What a nice project! This would look great in the area. The only comment I’d make is what’s up with not having larger units these days.. two bedrooms max?
and only 2 two-bedrooms units in this one
Nice looking – only complaint is finish the entire thing in brick dont cheap out with metal along the sides
architecture on the left, architecture on the right, and this big box has none.
(yes, development is good, but good development is even better)
Don’t touch the parking quantity, it’s perfect as is. I wrote the alderman making my case for why low parking equals more housing for people and greater tax revenue per acre for the city.
Looks like a medical office building from the late ’60s. Missed opportunity.
I love it when “neighbors” complain there “won’t be enough parking”. Most (but not all) of the people at these meetings have private off street parking and won’t be directly impacted. They’re concern trolls.
Honestly, if there’s one issue I have with this project it’s the singular focus developers have with small apartments. There’s a big market for people wanting larger apartments at higher densities, and they pretend like it doesn’t exist. Not everyone wants the single family home lifestyle.
Anything is better than what’s there now – but they’ve made no effort to complement the beautiful/dramatic Victorian next to it. I agree with ChipMaker – it looks like a bland medical building from the 60’s – or maybe the 80’s. At any rate a suburban office park would suit it better, not Lincoln Park! Redesign required!
This might be a bit harsh, but it reminds me of Louis Kahn or Corbu. Though I believe there is a concrete residence on W Wrightwood? I know his name is mud in some circles but I worked for him: Bobby Stern would come up with a more palatable/ contextual building. The lack of larger units may be driven by market conditions but there are townhouses and families on Wrightwood and the schools are there and look at all the buildings east of Broadway.

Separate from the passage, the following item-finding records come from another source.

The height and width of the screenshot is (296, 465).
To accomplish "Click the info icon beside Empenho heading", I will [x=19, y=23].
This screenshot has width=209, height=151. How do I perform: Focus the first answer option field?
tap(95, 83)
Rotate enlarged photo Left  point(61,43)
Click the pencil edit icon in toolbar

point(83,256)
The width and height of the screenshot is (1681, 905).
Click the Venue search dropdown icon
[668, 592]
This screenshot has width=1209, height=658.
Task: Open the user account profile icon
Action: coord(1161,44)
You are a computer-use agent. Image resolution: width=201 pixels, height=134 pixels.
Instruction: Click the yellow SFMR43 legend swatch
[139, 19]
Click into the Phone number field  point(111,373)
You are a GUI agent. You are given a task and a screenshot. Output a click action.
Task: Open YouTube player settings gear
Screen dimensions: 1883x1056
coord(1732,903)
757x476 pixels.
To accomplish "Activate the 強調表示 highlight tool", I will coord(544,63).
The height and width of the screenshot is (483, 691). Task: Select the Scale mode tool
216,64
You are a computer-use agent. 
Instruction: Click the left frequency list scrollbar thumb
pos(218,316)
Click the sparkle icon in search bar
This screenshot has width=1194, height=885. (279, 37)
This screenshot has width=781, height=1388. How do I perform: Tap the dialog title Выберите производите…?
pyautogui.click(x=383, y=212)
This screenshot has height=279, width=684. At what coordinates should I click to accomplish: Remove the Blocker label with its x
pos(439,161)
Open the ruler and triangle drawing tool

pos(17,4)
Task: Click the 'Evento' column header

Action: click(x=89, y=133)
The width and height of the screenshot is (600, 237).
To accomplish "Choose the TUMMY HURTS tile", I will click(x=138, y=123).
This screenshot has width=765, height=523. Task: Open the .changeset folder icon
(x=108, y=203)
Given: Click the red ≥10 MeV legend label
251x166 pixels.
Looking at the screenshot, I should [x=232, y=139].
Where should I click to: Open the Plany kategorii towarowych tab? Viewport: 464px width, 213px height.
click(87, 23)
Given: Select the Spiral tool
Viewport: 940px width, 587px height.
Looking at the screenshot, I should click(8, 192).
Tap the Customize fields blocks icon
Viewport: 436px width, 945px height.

Redo this design. The cheap suburban metal panels have to go. Why is Ald. Timmy letting a crappy cheap design be built in the ward. He is a disappointment!! Why is he letting poor architecture degrade Lincoln Park? Yes, we want the building but are we that desperate to let suburbia be built on Clark St.? Along with poor quality buildings being built, the bus service really sucks since Ald. Timmy came in, does he even know about that? He’s all over on instagram spreading his name but is he working for his constituents and bringing quality into his ward?
I live in this neighborhood. I would support this project with the 85% parking reduction if the alderman finds a way to return residential parking on Lehman court, about 30 spaces, legalizes 4 spaces on Wrightwood, extends the hours for the 143RPD on neighboring streets, and makes all residents of the building inelligible for 143RPD stickers.
I agree with other posters that the metal panels are cheap looking and will not age well. The building has good bones but it should be faced with brick on the Wrightwood and Clark elevations. The developer is getting a huge financial break with the parking reduction and some of that money should go to upgrading the materials of the primary facades.
The design is so ugly and totally out of character with the rest of the neighborhood. Redesign please. It looks like an office building from the 70s. Yuck.